No Israelis have been killed during the demonstrations, and human rights groups say the Israeli military has used live fire against demonstrators who pose no immediate threat to life.
Israel says it is doing what it must to defend its border, and to stop any of the protesters getting across the fence.
The planned six-week protest has revived a longstanding demand for the right of return of Palestinian refugees to towns and villages from which their families fled, or were driven out, when the state of Israel was created 70 years ago.
The protest began on March 30, and is expected to culminate on May 15.
“CATASTROPHE” OF 1948
That is the day Palestinians will mark the 70th anniversary of the “Nakba” or “Catastrophe”, when hundreds of thousands of Palestinians were displaced amid violence culminating in war between newly created Israel and its Arab neighbors in May 1948.
Successive Israeli governments have ruled out any right of return, fearing the country would lose its Jewish majority.
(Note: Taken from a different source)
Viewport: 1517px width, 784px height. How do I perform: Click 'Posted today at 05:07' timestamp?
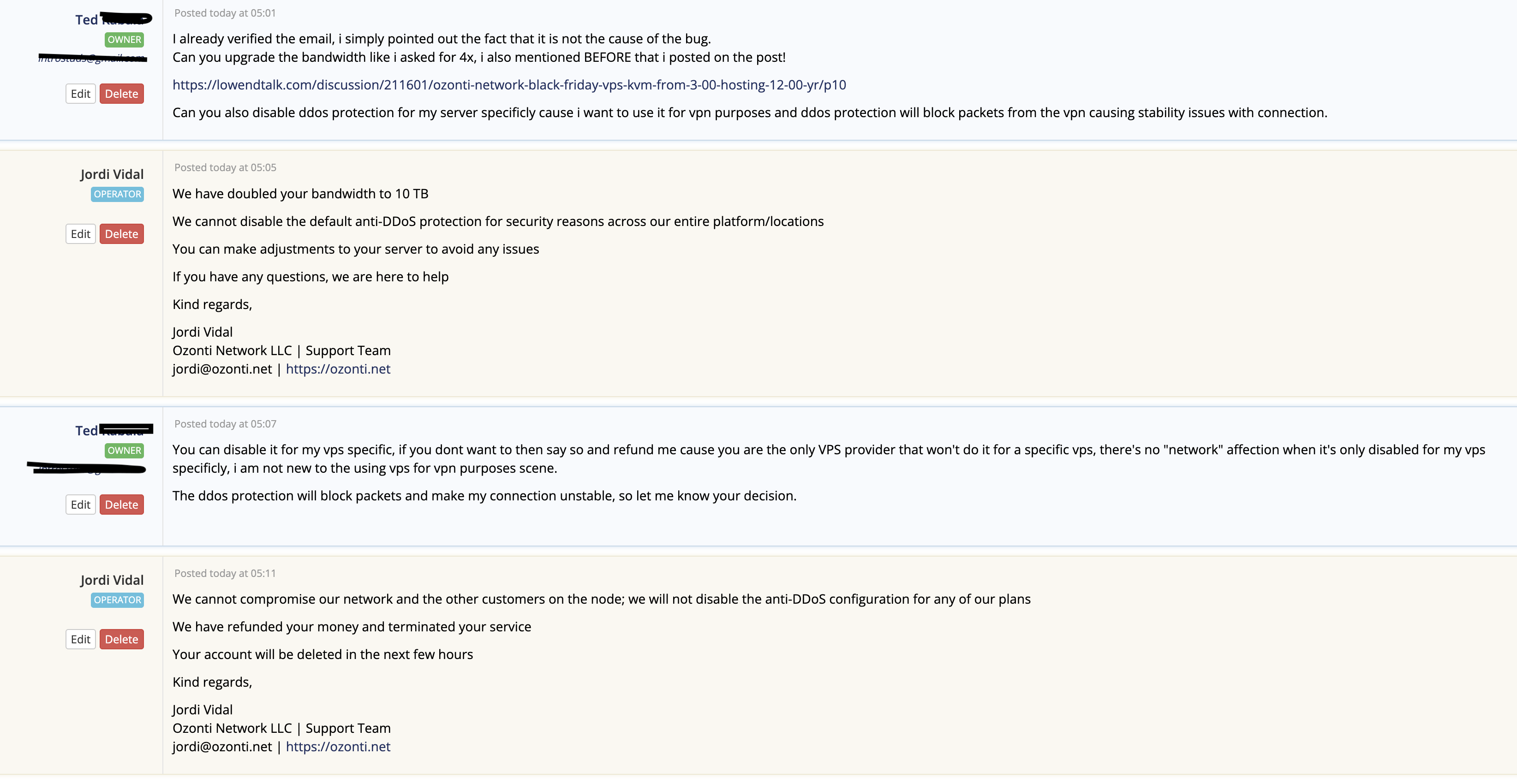[225, 424]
“Some people believe we are idiots to think the Israelis will allow us in, they may not, but we will not stop trying to return,” said a protester, 37-year-old civil servant Ahmed, as he stood on a hilltop overlooking the Israeli fence.
Like most of the 2 million Palestinians packed into the tiny, impoverished Gaza Strip, Ahmed is a descendant of refugees from Jaffa, a coastal town in Israel just south of Tel Aviv.
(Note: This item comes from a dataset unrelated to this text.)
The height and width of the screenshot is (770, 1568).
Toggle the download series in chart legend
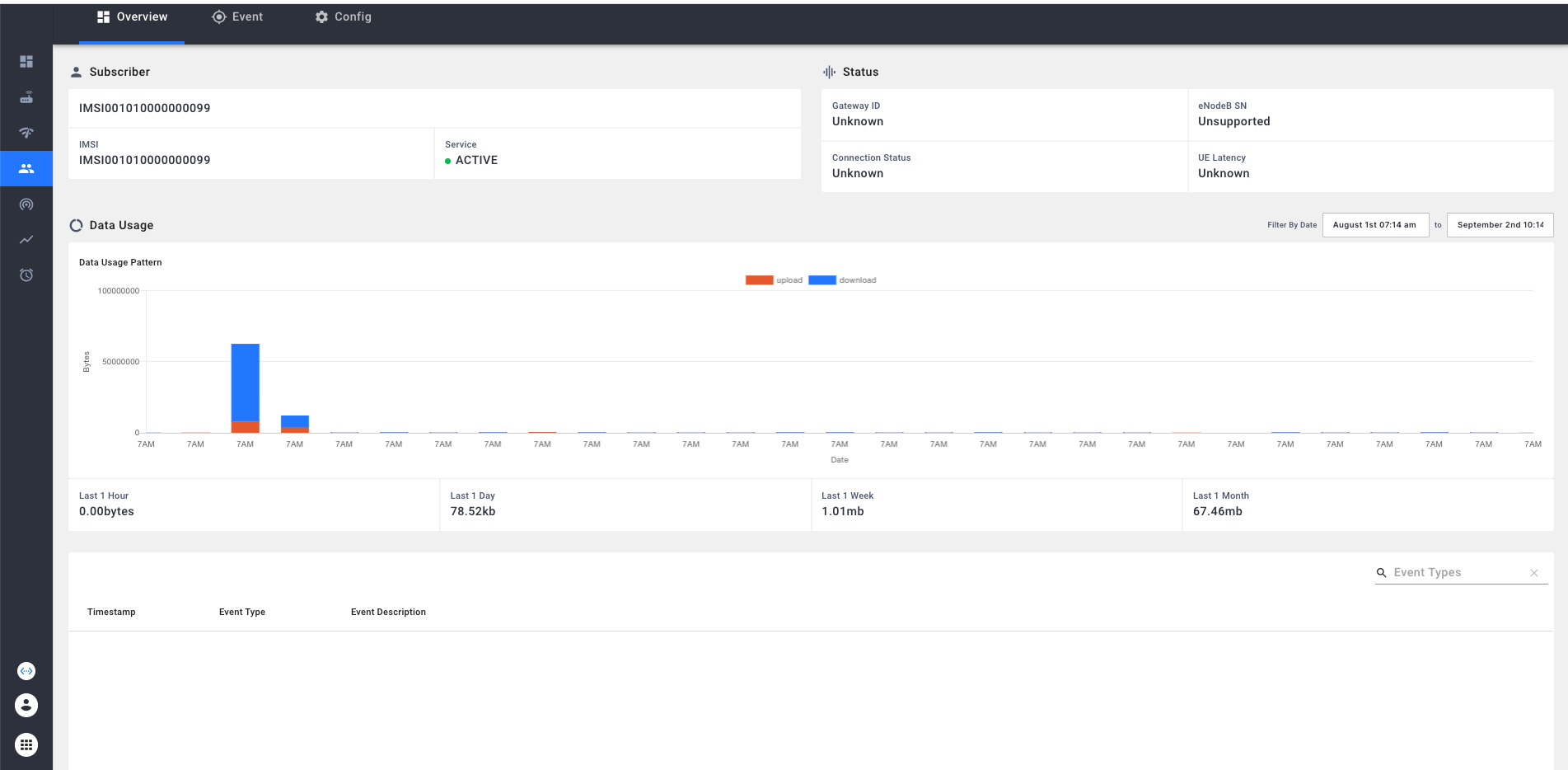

“No peace, no jobs, no unity and no future, so what difference would death make? If we are going to die, then let it not be in vain,” said Ahmed, who refused to give his full name, fearing Israeli reprisals.
The Israeli government accuses Hamas, the Islamist movement that has ruled Gaza largely since Israeli soldiers and settlers withdrew in 2005, of having instigated the protests and of using them as cover to launch attacks.
“Israel will continue to defend its borders and its citizens. Your country would do the same,” an Israeli foreign ministry spokesman said on Twitter.
In recent days the Israeli military has displayed video footage in which the frontier fence is seen being cut and breached, with, Israel says, explosives planted there to target its troops.